== Information ==
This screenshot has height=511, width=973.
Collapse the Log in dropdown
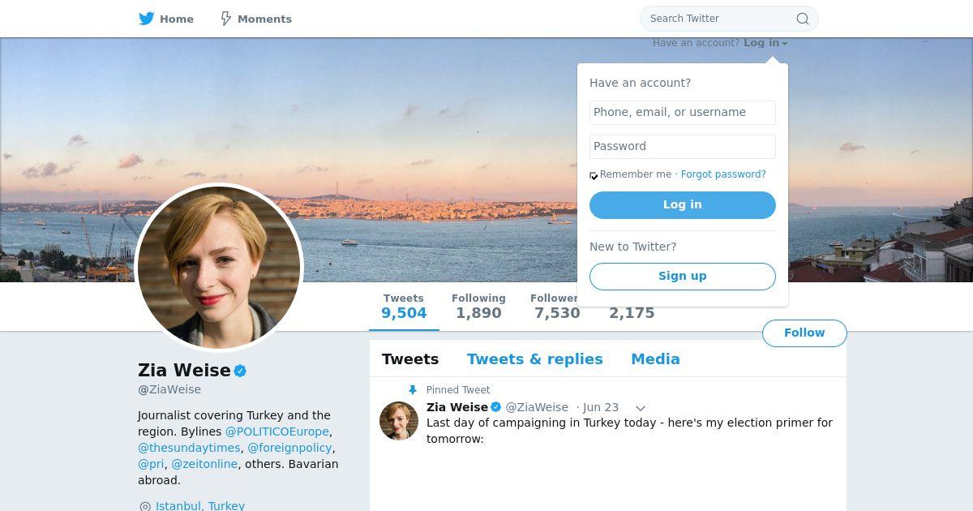click(x=765, y=43)
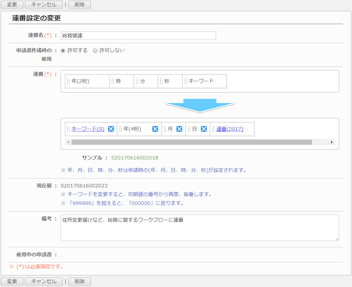Click the top 削除 button
This screenshot has width=352, height=287.
click(x=79, y=5)
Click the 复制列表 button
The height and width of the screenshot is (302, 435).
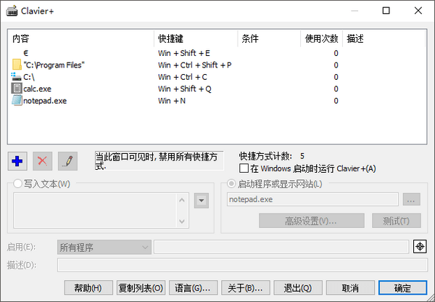(141, 287)
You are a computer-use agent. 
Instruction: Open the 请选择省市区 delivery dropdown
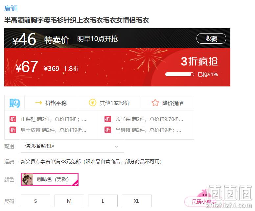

== What the task asks ==
The pictures stay out; please reproduce everything else in the entries exactly.

== Response area ==
This screenshot has height=511, width=973.
Collapse the Log in dropdown
click(x=765, y=43)
Click the top 削除 button
This screenshot has width=352, height=287.
click(x=79, y=5)
Click the 复制列表 button
The height and width of the screenshot is (302, 435).
(141, 287)
You are a computer-use agent. 
Instruction: Open the 请选择省市区 delivery dropdown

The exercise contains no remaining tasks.